> _Task instructions_
A single number is the whole answer: the count of lines in the records where "magnifier" occurs.
Top of Provided entries
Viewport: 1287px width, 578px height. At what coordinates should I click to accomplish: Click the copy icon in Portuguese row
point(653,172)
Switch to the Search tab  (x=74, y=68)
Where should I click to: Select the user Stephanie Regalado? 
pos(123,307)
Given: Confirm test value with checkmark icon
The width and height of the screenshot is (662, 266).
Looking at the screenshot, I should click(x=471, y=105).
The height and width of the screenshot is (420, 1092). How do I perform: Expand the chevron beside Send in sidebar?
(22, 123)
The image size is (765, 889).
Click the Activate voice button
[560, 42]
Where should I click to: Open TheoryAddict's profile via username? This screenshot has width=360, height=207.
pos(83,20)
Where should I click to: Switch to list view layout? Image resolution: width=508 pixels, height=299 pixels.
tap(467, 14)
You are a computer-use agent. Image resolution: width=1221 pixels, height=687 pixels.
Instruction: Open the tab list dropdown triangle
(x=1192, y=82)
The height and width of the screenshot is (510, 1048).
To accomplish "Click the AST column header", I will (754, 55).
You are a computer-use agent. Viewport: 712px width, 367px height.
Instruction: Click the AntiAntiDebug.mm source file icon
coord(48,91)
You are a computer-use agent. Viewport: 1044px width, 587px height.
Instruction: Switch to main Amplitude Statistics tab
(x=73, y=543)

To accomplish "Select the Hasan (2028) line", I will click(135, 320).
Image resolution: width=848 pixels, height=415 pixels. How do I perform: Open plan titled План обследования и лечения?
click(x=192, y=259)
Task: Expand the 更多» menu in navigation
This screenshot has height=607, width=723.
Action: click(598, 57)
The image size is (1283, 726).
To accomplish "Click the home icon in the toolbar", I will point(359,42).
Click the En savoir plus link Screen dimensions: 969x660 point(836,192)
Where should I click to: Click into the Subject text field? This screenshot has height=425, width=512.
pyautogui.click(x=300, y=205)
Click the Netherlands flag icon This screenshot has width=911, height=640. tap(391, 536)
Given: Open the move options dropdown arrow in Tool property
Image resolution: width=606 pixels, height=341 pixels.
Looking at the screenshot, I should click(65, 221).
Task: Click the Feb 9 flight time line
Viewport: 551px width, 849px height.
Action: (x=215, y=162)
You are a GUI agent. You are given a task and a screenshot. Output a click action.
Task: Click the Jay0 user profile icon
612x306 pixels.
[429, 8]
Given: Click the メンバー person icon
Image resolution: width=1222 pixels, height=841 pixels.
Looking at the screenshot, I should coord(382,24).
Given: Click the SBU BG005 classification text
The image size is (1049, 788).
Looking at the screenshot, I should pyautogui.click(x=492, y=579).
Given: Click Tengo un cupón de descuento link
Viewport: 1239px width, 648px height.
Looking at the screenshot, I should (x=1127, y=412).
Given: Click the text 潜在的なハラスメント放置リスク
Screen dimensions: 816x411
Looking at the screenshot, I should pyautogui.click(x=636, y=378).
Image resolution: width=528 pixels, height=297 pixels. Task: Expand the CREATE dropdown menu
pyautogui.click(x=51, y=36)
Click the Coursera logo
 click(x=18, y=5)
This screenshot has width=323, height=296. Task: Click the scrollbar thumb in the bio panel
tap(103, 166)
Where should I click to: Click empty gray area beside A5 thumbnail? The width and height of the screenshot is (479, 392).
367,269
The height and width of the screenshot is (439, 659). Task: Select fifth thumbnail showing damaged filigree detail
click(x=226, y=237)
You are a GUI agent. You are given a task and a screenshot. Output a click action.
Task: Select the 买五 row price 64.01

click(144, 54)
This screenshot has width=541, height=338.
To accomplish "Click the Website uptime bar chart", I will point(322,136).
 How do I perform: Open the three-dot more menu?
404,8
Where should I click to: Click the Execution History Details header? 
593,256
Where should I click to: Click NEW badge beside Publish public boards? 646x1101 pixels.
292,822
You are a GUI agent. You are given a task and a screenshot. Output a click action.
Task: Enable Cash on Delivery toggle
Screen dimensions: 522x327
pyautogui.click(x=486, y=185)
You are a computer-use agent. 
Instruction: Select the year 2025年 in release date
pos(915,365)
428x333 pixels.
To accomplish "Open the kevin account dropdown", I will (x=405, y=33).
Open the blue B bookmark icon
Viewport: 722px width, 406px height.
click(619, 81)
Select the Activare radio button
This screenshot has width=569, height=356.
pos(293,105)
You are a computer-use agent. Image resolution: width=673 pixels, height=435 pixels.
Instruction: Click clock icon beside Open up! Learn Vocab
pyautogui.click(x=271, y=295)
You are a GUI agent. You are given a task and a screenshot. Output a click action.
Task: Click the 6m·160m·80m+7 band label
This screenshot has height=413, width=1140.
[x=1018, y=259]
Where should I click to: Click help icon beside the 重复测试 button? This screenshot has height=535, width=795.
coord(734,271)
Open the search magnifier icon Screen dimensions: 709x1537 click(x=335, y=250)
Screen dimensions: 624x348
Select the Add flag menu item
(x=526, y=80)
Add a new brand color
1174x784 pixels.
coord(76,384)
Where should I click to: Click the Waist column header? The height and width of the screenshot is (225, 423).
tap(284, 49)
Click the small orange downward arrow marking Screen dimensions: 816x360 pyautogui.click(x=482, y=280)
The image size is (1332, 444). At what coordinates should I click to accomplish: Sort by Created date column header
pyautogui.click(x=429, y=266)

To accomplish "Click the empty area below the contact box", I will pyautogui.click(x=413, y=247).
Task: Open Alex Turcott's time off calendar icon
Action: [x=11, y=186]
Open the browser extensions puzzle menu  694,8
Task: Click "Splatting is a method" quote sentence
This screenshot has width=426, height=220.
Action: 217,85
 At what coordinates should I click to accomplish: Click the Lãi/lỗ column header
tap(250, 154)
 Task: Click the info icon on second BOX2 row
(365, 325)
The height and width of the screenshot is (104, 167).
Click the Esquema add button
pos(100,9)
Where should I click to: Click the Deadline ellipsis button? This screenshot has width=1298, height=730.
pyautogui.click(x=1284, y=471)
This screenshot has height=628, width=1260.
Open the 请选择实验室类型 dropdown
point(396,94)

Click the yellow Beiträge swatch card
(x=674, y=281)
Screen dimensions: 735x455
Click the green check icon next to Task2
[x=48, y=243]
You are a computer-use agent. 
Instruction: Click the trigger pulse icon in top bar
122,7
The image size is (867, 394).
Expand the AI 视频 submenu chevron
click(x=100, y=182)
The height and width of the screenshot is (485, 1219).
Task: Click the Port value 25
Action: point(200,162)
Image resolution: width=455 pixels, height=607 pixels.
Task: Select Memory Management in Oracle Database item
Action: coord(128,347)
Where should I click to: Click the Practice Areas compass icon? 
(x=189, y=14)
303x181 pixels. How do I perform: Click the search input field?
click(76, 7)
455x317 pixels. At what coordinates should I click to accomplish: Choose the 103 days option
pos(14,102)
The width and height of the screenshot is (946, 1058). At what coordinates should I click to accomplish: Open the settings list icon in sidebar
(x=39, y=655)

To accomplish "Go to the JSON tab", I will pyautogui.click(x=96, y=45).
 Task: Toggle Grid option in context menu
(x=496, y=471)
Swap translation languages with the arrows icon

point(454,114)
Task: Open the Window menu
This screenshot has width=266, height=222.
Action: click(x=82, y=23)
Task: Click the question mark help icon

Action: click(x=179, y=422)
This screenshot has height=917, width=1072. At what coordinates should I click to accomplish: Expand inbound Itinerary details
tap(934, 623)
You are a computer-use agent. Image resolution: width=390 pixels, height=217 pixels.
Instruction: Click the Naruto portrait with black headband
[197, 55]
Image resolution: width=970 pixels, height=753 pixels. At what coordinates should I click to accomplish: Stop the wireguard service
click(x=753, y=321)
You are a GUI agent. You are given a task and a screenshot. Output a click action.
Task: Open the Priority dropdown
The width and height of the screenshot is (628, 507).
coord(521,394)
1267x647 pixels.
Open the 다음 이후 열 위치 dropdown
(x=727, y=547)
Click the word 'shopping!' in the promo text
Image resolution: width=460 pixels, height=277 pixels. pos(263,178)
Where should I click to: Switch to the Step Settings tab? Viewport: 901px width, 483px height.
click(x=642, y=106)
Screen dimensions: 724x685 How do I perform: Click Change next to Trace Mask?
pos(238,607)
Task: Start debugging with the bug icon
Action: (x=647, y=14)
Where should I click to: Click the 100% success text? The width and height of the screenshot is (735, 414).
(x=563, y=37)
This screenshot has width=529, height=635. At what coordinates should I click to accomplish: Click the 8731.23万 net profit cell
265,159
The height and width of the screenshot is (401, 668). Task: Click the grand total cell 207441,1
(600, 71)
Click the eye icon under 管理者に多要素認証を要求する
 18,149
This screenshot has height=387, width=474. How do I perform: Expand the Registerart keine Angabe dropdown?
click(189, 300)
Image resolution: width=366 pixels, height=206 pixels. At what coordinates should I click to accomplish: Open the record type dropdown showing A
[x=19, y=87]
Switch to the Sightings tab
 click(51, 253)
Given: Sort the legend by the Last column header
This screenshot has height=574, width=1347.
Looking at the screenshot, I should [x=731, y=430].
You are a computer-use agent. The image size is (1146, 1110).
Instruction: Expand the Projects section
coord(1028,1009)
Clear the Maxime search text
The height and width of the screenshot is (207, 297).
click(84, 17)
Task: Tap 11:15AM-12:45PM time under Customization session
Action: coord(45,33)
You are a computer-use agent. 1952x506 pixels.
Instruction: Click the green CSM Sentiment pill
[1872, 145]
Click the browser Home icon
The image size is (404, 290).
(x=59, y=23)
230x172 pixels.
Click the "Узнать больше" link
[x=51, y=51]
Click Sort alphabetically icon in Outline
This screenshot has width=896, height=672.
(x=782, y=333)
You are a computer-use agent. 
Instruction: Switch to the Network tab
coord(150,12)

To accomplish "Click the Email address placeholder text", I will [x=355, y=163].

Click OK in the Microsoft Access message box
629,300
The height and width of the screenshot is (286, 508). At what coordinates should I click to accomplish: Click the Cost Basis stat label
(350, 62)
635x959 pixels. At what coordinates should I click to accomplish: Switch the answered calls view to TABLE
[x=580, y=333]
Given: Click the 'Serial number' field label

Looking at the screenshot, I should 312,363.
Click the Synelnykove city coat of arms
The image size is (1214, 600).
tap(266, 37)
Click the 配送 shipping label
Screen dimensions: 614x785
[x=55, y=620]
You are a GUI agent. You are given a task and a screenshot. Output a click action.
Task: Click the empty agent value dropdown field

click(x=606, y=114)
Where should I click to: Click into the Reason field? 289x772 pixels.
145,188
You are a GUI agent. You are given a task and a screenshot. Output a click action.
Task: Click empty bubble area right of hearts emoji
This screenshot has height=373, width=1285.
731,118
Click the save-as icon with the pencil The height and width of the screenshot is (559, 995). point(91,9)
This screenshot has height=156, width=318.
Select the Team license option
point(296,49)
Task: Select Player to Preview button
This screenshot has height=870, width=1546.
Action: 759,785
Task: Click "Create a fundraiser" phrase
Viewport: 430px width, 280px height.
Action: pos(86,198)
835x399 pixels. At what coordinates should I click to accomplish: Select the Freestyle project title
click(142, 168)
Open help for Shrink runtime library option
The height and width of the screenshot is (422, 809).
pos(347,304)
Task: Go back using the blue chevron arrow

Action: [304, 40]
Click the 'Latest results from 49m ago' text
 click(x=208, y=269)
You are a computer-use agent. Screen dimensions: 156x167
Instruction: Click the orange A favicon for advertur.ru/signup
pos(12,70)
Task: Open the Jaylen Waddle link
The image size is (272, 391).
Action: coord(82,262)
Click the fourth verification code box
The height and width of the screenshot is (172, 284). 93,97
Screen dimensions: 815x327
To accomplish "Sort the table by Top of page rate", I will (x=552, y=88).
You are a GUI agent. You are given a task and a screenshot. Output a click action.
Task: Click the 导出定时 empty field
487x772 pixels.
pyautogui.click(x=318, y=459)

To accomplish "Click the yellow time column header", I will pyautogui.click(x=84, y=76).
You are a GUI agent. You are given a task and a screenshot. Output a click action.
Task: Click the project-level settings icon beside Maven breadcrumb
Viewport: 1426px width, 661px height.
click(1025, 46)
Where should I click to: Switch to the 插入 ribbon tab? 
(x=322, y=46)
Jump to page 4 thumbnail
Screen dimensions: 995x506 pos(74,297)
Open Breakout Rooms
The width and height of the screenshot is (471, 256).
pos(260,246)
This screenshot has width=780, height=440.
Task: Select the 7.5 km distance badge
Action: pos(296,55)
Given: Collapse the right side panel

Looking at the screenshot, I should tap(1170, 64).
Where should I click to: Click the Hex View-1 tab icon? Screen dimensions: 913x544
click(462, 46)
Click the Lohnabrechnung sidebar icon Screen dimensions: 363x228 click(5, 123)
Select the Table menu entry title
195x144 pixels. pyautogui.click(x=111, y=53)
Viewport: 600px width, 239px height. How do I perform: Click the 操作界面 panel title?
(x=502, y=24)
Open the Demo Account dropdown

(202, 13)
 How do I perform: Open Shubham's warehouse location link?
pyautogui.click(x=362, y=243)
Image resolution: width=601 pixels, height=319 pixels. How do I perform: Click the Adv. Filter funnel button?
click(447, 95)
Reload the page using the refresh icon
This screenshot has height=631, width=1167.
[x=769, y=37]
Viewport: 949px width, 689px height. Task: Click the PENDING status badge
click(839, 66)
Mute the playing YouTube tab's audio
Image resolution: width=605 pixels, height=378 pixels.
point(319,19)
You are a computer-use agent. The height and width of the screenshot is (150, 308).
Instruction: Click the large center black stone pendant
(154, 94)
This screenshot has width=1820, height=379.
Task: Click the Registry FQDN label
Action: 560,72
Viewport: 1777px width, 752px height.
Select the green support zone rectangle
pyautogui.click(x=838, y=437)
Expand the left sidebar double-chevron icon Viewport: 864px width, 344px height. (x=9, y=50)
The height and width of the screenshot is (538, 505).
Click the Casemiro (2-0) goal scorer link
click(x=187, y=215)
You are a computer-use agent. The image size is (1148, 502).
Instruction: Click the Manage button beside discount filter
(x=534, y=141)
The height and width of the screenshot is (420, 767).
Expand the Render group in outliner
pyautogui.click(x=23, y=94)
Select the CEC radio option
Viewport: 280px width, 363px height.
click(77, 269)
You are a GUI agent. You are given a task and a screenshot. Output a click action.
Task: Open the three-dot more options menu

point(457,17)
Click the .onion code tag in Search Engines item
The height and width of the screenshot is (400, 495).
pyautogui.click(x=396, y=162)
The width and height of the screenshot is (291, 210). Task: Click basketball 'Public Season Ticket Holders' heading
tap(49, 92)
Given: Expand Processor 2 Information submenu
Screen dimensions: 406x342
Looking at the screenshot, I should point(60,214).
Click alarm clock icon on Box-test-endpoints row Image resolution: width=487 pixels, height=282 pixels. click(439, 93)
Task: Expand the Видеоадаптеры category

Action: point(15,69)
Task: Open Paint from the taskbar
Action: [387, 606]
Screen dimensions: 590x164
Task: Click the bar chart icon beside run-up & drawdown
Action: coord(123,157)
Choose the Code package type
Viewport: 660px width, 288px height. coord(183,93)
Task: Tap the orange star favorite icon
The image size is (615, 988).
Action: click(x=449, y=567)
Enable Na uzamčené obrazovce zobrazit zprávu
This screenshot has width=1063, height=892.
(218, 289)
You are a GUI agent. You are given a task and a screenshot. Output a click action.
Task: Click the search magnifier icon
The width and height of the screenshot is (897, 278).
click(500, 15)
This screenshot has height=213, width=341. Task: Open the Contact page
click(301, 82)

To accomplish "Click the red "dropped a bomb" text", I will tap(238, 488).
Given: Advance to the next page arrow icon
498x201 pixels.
Bottom of Provided entries
> _Written solution_
2